No particles, no bubbles. I'm always amazed that I can look through my tanks lengthwize and it's like there is no water. Providing, of course, the glass is algae-free.


----------



## KaiserSousay (Nov 2, 2008)

*No particles, no bubbles*

Like fish, floating in air...
Crystal Clear
When you got it, Mmmmmmmm...
You`ll love it.


----------



## Afishionado (Jun 6, 2006)

KaiserSousay said:


> *No particles, no bubbles*
> 
> Like fish, floating in air...


Exactly! When your guests tell you the only way they know there is water in there is because they see fish.


----------



## Cento (Mar 30, 2005)

OOOOoooooohhhhh..... My wife hates it when people come over and gush with compliments and praise on the clarity and beauty of my tanks... Especially when its her girlfriends.... :roll: :lol: :lol:


----------



## highflyingk9 (Nov 2, 2009)

I have head great success achieving crystal clear water by using purigen, when i only used a fluval 405 for filtration. since then i have installed an ac70 in addition, but now my water is full of bubbles from the agitation. I know the agitaion is not a bad thing, but how do all of you with hob filters obtain that crystal clear look?


----------



## DJRansome (Oct 29, 2005)

If your water level is high enough, the filter water just sort of slides in rather than pounding in. I only get bubbles when evaporation has lowered the water level too much.


----------



## dwarfpike (Jan 22, 2008)

No ones mentioned coloration ... ie that nasty yellow water you can get from too much disolved organics in the water.


----------



## steelers fan (Jun 26, 2009)

my water is crystal clear and i define that as no color to the water when looking lengthwise throught the tank...theres always something floating in the watercolumn. if i look at a picture and then look at it at the end of the tank lengthwise theres no difference in the picture and i can see it clearly...crystal clear


----------



## jfly (Feb 17, 2009)

the ONLY tank that i have that is "crystal clear" is my 150 tall. with a 30 gallon sump. and against the grain here.. you know how i got it?!?! by REDUCING my water changes to once a month and only topping it off biweekly.. get mad if you want but it is as clear from the sides as it is the front and my parameters are very rarely anything but perfect.. i DID however change my pumps from a rio 2500 to another that moves at nearly 1100 gph. im sure ill catch flack for posting but its the truth.. my "obsession" kinda wore off, that's why I havent posted here in a while and by leaving my tank alone my fish colored up and water went completely "crystal clear"


----------



## fox (Jun 11, 2009)

jimbofish said:


> In aquarium terms, what is "crystal clear"?

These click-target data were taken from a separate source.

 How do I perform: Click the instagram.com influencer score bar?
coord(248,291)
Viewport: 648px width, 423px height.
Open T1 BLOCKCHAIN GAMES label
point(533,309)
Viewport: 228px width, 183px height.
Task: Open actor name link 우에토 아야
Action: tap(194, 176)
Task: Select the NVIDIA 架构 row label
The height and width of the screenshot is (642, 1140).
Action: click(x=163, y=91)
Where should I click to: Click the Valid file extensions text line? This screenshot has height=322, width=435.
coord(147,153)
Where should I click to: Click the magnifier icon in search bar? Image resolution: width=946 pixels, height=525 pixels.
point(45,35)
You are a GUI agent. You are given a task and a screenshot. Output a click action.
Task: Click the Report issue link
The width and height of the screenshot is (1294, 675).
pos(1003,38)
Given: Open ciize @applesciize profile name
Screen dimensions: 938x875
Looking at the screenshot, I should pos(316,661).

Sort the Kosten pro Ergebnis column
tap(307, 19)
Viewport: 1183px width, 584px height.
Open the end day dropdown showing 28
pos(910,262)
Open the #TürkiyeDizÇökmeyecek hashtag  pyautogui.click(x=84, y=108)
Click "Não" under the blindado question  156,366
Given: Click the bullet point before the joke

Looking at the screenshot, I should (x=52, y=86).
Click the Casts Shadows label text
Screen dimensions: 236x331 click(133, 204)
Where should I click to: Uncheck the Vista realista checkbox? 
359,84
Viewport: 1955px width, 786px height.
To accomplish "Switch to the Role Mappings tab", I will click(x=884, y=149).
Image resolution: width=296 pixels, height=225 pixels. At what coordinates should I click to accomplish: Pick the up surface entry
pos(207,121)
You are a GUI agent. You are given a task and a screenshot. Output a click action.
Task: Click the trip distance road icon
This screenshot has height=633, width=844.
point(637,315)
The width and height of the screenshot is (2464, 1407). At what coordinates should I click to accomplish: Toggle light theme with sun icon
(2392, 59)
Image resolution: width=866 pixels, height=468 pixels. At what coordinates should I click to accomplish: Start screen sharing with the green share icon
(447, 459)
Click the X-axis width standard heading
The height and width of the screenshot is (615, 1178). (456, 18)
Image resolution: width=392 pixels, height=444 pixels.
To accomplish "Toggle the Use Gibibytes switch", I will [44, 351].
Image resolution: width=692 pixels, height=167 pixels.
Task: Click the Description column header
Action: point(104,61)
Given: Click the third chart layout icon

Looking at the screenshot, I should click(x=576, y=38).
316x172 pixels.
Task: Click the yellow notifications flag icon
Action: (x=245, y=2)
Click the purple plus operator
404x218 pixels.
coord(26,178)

Run a UV and then leave the diatom filter overnight. You will be surprised how much clearer your crystal clear tank becomes.


----------



## Number6 (Mar 13, 2003)

jfly said:


> you know how i got it?!?! by REDUCING my water changes to once a month and only topping it off biweekly..


 I believe it... you'd be amazed what is in some tap water! 
Nutrients galore...

My tank water on my reef tank got cleared up considerably when I removed my filter socks... go figure that one out! For some odd reason, the reef tank thrives when I leave socks off for one week about every 2 to 3 months...

Crystal Clear water is not something that I can think of one single "rule" to acheive.


----------



## jfly (Feb 17, 2009)

lol number6 thanks for not bashing me.. so you are a reefer as well.. I am just getting started maybe i can pm you for some info, NOT to hijack post::

I have also noticed that for that crystal clear look, I have introduced some java fern into sump with lighting kinda acting as a refugium.. youll see drastic changes with minimal plant life.. they do more than bottles of nitrate remover, actually dont even use my uv sterilizer anymore since i put plant life in sump. :thumb:


----------